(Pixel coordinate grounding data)
######

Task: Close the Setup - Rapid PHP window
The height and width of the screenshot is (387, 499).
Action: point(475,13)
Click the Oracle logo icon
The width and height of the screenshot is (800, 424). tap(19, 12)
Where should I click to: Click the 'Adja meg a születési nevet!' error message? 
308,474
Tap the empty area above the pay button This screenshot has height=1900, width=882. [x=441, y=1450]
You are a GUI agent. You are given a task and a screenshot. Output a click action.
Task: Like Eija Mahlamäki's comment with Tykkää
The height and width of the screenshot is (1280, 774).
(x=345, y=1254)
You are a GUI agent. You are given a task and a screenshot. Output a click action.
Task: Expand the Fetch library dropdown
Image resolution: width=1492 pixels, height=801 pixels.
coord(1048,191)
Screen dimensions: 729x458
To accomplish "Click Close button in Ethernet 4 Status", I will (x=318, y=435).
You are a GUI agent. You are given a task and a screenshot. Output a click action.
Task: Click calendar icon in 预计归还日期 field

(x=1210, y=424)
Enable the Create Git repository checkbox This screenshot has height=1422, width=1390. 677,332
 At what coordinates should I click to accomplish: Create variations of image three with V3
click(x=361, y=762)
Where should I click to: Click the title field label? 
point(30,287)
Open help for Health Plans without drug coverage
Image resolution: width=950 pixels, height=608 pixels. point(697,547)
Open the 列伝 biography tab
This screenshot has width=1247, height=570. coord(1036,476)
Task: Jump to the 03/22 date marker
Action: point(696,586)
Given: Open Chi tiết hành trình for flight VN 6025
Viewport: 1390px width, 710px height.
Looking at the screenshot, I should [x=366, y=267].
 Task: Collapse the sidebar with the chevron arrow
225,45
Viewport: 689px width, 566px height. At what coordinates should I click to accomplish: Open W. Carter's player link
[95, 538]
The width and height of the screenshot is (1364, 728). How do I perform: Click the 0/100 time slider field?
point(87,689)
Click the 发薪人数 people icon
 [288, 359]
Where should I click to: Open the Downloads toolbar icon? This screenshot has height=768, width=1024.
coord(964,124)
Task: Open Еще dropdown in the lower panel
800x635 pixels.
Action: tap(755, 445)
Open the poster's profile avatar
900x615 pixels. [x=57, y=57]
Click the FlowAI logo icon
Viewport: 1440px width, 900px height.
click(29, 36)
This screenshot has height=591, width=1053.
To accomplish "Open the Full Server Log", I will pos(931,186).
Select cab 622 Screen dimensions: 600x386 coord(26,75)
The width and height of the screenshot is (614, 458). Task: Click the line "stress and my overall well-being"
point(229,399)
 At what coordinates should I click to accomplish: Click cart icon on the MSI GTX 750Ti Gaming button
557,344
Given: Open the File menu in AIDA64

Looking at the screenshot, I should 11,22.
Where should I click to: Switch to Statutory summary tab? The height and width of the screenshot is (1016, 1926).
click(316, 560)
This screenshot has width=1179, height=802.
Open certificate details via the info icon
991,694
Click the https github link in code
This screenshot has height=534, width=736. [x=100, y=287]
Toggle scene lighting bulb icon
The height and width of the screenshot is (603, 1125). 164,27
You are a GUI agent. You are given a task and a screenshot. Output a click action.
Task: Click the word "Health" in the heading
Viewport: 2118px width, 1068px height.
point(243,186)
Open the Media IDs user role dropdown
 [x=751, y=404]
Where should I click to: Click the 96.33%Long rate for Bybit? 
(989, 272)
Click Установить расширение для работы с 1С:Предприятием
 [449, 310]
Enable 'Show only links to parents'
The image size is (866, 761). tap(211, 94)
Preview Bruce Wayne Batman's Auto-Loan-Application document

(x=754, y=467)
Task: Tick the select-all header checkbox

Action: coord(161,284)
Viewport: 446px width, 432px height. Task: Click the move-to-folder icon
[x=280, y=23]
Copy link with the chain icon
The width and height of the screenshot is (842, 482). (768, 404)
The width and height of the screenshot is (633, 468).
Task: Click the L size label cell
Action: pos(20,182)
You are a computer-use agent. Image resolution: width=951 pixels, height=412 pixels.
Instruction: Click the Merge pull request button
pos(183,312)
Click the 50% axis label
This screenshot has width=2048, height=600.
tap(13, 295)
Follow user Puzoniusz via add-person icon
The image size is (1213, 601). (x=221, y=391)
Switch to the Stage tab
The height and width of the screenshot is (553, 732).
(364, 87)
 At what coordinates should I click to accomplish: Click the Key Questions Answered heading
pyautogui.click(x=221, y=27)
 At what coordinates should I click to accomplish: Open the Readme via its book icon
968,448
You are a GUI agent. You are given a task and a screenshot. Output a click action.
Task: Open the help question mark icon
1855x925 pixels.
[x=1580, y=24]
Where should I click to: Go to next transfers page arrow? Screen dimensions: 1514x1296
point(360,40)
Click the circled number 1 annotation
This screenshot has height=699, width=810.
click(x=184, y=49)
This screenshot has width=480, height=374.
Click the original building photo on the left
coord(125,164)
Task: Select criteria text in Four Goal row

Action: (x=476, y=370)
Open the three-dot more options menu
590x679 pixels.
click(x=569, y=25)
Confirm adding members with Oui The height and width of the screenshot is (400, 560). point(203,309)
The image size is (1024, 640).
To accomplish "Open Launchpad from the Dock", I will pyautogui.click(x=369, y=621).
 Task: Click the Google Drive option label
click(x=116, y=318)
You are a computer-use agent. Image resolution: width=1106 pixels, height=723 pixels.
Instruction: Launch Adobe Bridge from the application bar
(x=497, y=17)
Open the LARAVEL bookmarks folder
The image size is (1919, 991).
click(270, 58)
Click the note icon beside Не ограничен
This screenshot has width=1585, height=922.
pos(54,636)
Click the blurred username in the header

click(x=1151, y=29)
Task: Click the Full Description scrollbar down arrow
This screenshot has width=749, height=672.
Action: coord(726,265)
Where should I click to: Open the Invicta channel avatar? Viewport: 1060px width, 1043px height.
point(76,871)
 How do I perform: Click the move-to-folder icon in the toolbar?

######

Assignment> Write the entries above out again, unchanged and complete.

Answer space>
Task: Close the Setup - Rapid PHP window
The height and width of the screenshot is (387, 499).
Action: point(475,13)
Click the Oracle logo icon
The width and height of the screenshot is (800, 424). tap(19, 12)
Where should I click to: Click the 'Adja meg a születési nevet!' error message? 
308,474
Tap the empty area above the pay button This screenshot has height=1900, width=882. [x=441, y=1450]
You are a GUI agent. You are given a task and a screenshot. Output a click action.
Task: Like Eija Mahlamäki's comment with Tykkää
The height and width of the screenshot is (1280, 774).
(x=345, y=1254)
You are a GUI agent. You are given a task and a screenshot. Output a click action.
Task: Expand the Fetch library dropdown
Image resolution: width=1492 pixels, height=801 pixels.
coord(1048,191)
Screen dimensions: 729x458
To accomplish "Click Close button in Ethernet 4 Status", I will (x=318, y=435).
You are a GUI agent. You are given a task and a screenshot. Output a click action.
Task: Click calendar icon in 预计归还日期 field

(x=1210, y=424)
Enable the Create Git repository checkbox This screenshot has height=1422, width=1390. 677,332
 At what coordinates should I click to accomplish: Create variations of image three with V3
click(x=361, y=762)
Where should I click to: Click the title field label? 
point(30,287)
Open help for Health Plans without drug coverage
Image resolution: width=950 pixels, height=608 pixels. point(697,547)
Open the 列伝 biography tab
This screenshot has width=1247, height=570. coord(1036,476)
Task: Jump to the 03/22 date marker
Action: point(696,586)
Given: Open Chi tiết hành trình for flight VN 6025
Viewport: 1390px width, 710px height.
Looking at the screenshot, I should [x=366, y=267].
 Task: Collapse the sidebar with the chevron arrow
225,45
Viewport: 689px width, 566px height. At what coordinates should I click to accomplish: Open W. Carter's player link
[95, 538]
The width and height of the screenshot is (1364, 728). How do I perform: Click the 0/100 time slider field?
point(87,689)
Click the 发薪人数 people icon
 [288, 359]
Where should I click to: Open the Downloads toolbar icon? This screenshot has height=768, width=1024.
coord(964,124)
Task: Open Еще dropdown in the lower panel
800x635 pixels.
Action: tap(755, 445)
Open the poster's profile avatar
900x615 pixels. [x=57, y=57]
Click the FlowAI logo icon
Viewport: 1440px width, 900px height.
click(29, 36)
This screenshot has height=591, width=1053.
To accomplish "Open the Full Server Log", I will pos(931,186).
Select cab 622 Screen dimensions: 600x386 coord(26,75)
The width and height of the screenshot is (614, 458). Task: Click the line "stress and my overall well-being"
point(229,399)
 At what coordinates should I click to accomplish: Click cart icon on the MSI GTX 750Ti Gaming button
557,344
Given: Open the File menu in AIDA64

Looking at the screenshot, I should 11,22.
Where should I click to: Switch to Statutory summary tab? The height and width of the screenshot is (1016, 1926).
click(316, 560)
This screenshot has width=1179, height=802.
Open certificate details via the info icon
991,694
Click the https github link in code
This screenshot has height=534, width=736. [x=100, y=287]
Toggle scene lighting bulb icon
The height and width of the screenshot is (603, 1125). 164,27
You are a GUI agent. You are given a task and a screenshot. Output a click action.
Task: Click the word "Health" in the heading
Viewport: 2118px width, 1068px height.
point(243,186)
Open the Media IDs user role dropdown
 [x=751, y=404]
Where should I click to: Click the 96.33%Long rate for Bybit? 
(989, 272)
Click Установить расширение для работы с 1С:Предприятием
 [449, 310]
Enable 'Show only links to parents'
The image size is (866, 761). tap(211, 94)
Preview Bruce Wayne Batman's Auto-Loan-Application document

(x=754, y=467)
Task: Tick the select-all header checkbox

Action: coord(161,284)
Viewport: 446px width, 432px height. Task: Click the move-to-folder icon
[x=280, y=23]
Copy link with the chain icon
The width and height of the screenshot is (842, 482). (768, 404)
The width and height of the screenshot is (633, 468).
Task: Click the L size label cell
Action: pos(20,182)
You are a computer-use agent. Image resolution: width=951 pixels, height=412 pixels.
Instruction: Click the Merge pull request button
pos(183,312)
Click the 50% axis label
This screenshot has width=2048, height=600.
tap(13, 295)
Follow user Puzoniusz via add-person icon
The image size is (1213, 601). (x=221, y=391)
Switch to the Stage tab
The height and width of the screenshot is (553, 732).
(364, 87)
 At what coordinates should I click to accomplish: Click the Key Questions Answered heading
pyautogui.click(x=221, y=27)
 At what coordinates should I click to accomplish: Open the Readme via its book icon
968,448
You are a GUI agent. You are given a task and a screenshot. Output a click action.
Task: Open the help question mark icon
1855x925 pixels.
[x=1580, y=24]
Where should I click to: Go to next transfers page arrow? Screen dimensions: 1514x1296
point(360,40)
Click the circled number 1 annotation
This screenshot has height=699, width=810.
click(x=184, y=49)
This screenshot has width=480, height=374.
Click the original building photo on the left
coord(125,164)
Task: Select criteria text in Four Goal row

Action: (x=476, y=370)
Open the three-dot more options menu
590x679 pixels.
click(x=569, y=25)
Confirm adding members with Oui The height and width of the screenshot is (400, 560). point(203,309)
The image size is (1024, 640).
To accomplish "Open Launchpad from the Dock", I will pyautogui.click(x=369, y=621).
 Task: Click the Google Drive option label
click(x=116, y=318)
You are a computer-use agent. Image resolution: width=1106 pixels, height=723 pixels.
Instruction: Launch Adobe Bridge from the application bar
(x=497, y=17)
Open the LARAVEL bookmarks folder
The image size is (1919, 991).
click(270, 58)
Click the note icon beside Не ограничен
This screenshot has width=1585, height=922.
pos(54,636)
Click the blurred username in the header

click(x=1151, y=29)
Task: Click the Full Description scrollbar down arrow
This screenshot has width=749, height=672.
Action: coord(726,265)
Where should I click to: Open the Invicta channel avatar? Viewport: 1060px width, 1043px height.
point(76,871)
 How do I perform: Click the move-to-folder icon in the toolbar?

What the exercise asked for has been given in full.